Leave the pictures aside and give back every entry below word for word.

Records drawn from a dataset

*** Begin section ***

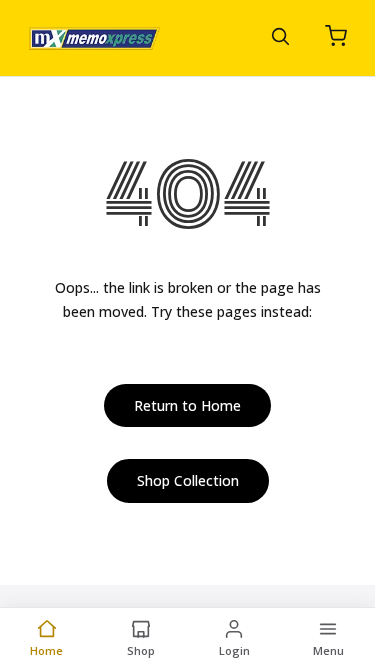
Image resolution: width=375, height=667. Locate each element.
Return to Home (187, 405)
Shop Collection (188, 480)
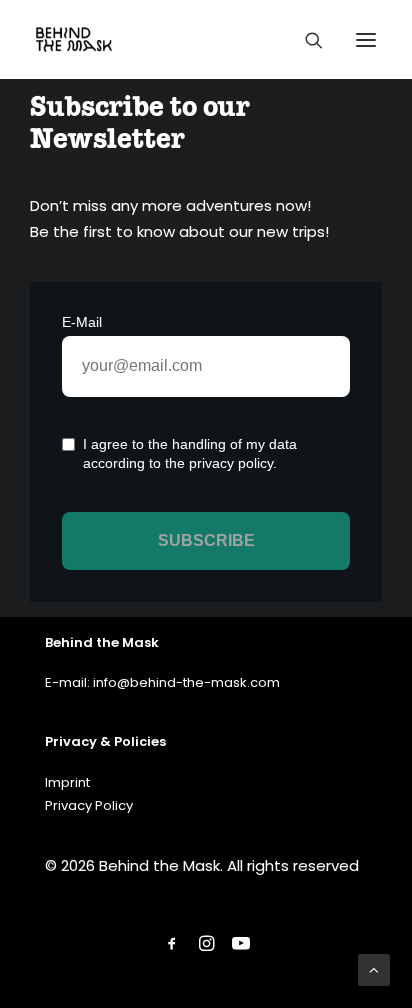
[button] (366, 39)
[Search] (305, 40)
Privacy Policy (89, 805)
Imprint (67, 782)
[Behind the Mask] (74, 39)
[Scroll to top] (374, 968)
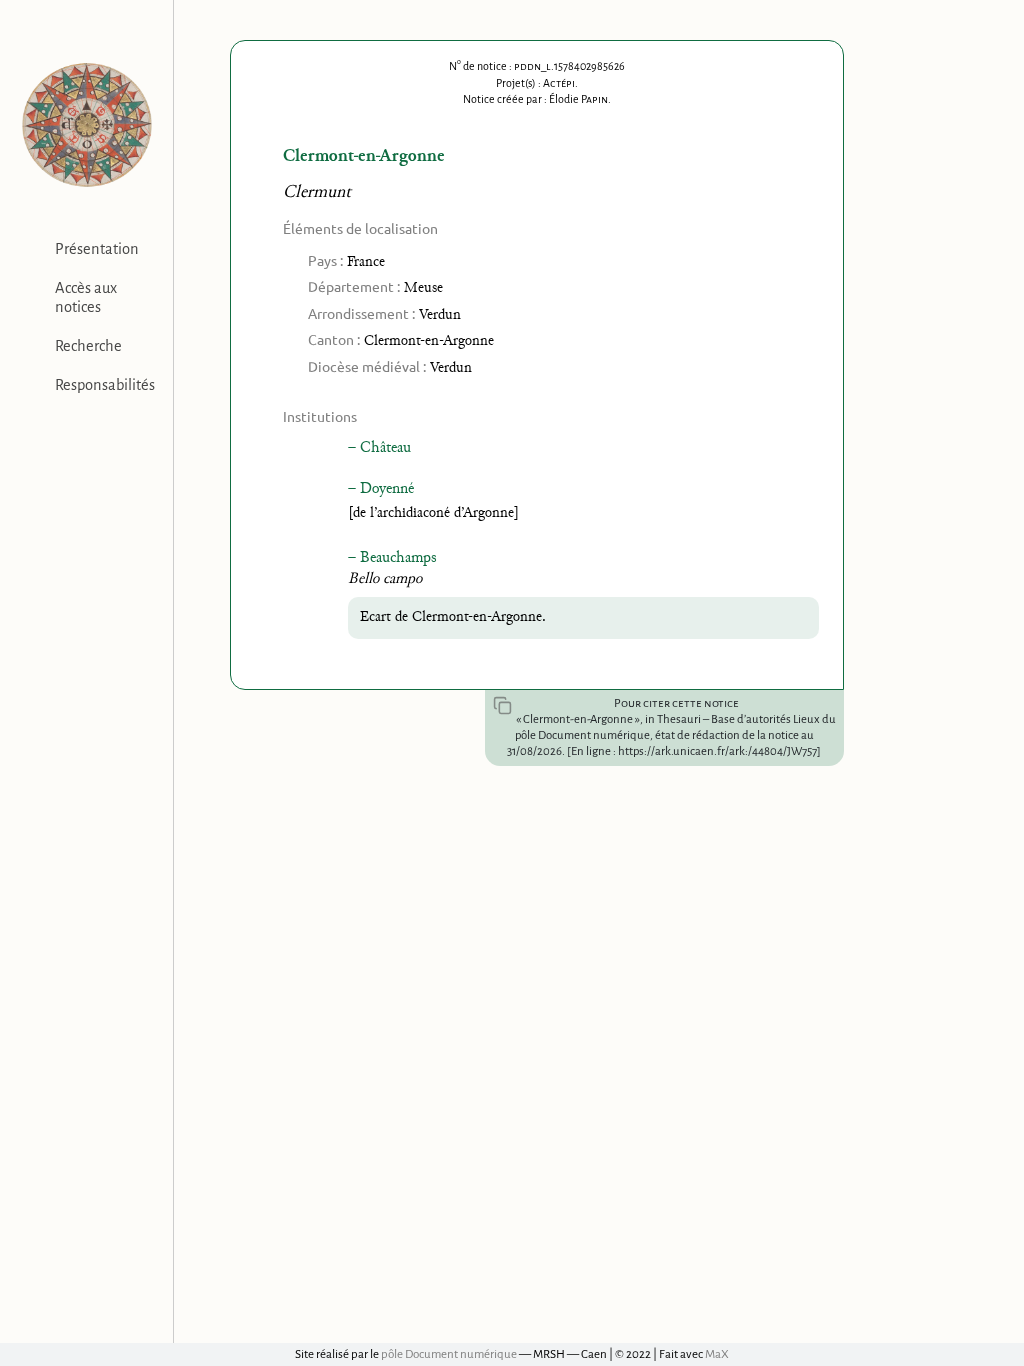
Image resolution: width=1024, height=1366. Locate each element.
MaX (717, 1354)
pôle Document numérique (449, 1354)
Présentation (97, 249)
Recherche (88, 346)
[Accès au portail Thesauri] (86, 125)
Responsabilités (105, 385)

*** End section ***

## Task answer
Image resolution: width=375, height=667. Locate each element.
Return to Home (187, 405)
Shop Collection (188, 480)
[button] (366, 39)
[Search] (305, 40)
Privacy Policy (89, 805)
Imprint (67, 782)
[Behind the Mask] (74, 39)
[Scroll to top] (374, 968)
Image resolution: width=1024, height=1366. Locate each element.
MaX (717, 1354)
pôle Document numérique (449, 1354)
Présentation (97, 249)
Recherche (88, 346)
[Accès au portail Thesauri] (86, 125)
Responsabilités (105, 385)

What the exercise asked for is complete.